On Sat, Aug 4, 2012 at 5:21 AM, John Cowan <cowan@hidden.email> wrote:
 

Leonardo Castro scripsit:



> Has anybody ever created a conlang with
> (1) easy pronunciation (like Toki Pona),
> (2) possibility of unambiguous word-break detection,
> (3) unambiguous syntactic structure,
> (4) one morpheme per word?

Xuxuxi looks like this, though I never developed it far enough to get
into the syntactic structure. The structural words are CV, and the
content words are CVCV..., so that satisfies #1 and #4.

Word-break detection is handled as follows:

1) All content words are stressed on the first syllable.

2) The vowel of the first syllable determines the possible vowels of
the remaining syllables, as follows:

Initial vowel Medial vowels Final vowel
a a,e,o i,u
e,i a,e,i o,u
o,u a,o,u e,i

So the content words have vowel harmony in all vowels but the last,
which has vowel anti-harmony.

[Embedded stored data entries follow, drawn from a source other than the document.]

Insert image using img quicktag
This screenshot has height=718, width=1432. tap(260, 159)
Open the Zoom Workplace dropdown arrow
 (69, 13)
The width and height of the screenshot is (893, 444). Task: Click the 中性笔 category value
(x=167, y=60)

If the initial vowel is /a/, the harmony
is based on height; otherwise, it's based on frontness. Thus "xuxuxi"
has two back vowels and a front one.

I forget the exact list of consonants, but there are enough so that
all content words, however rare, can be handled in two, three, or four
syllables.

So (writing CAPS for stressed syllables), a stream of CVCVs like
paREboBIlomuguDUzamegiNUfabiLOrumi parses as "pa rebo bilo mu gu duzame
gi nufabi lorumi".

Yes, that is neat too.  You've described this system before.  Here's one using pitch that I have described before:

Every vowel takes takes one of two pitches, low or high. Every word has the shape (C | H)* L, i.e. zero or more consonants and high vowels followed by a low vowel.  Every word break occurs after a low vowel and after every low vowel occurs a word break, e.g. 

L H H L <le tomato> 'the tomato'
L L H L <le to mato> 'the two matos' (whatever a mato is)

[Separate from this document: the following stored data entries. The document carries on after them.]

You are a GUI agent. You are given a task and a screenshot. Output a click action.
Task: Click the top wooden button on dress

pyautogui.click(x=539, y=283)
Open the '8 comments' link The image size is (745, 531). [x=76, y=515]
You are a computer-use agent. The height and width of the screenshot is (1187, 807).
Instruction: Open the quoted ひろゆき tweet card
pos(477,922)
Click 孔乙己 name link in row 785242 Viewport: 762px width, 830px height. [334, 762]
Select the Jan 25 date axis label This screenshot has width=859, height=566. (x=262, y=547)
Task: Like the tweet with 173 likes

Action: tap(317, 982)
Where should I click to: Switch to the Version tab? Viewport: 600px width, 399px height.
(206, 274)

If you wanted to build an a posteriori lexicon, this system permits arbitrary sequences of segments to be imported with a minimum of fuss; the only real constraint is the mandatory final vowel.

If you want to build a Lojban-style compounding lexicon, then one way would be to give every affix the form C+V+, i.e. one or more consonants followed by one or more vowels.  Words get the form {affix}+.  All vowels in a word get high pitch except for the last.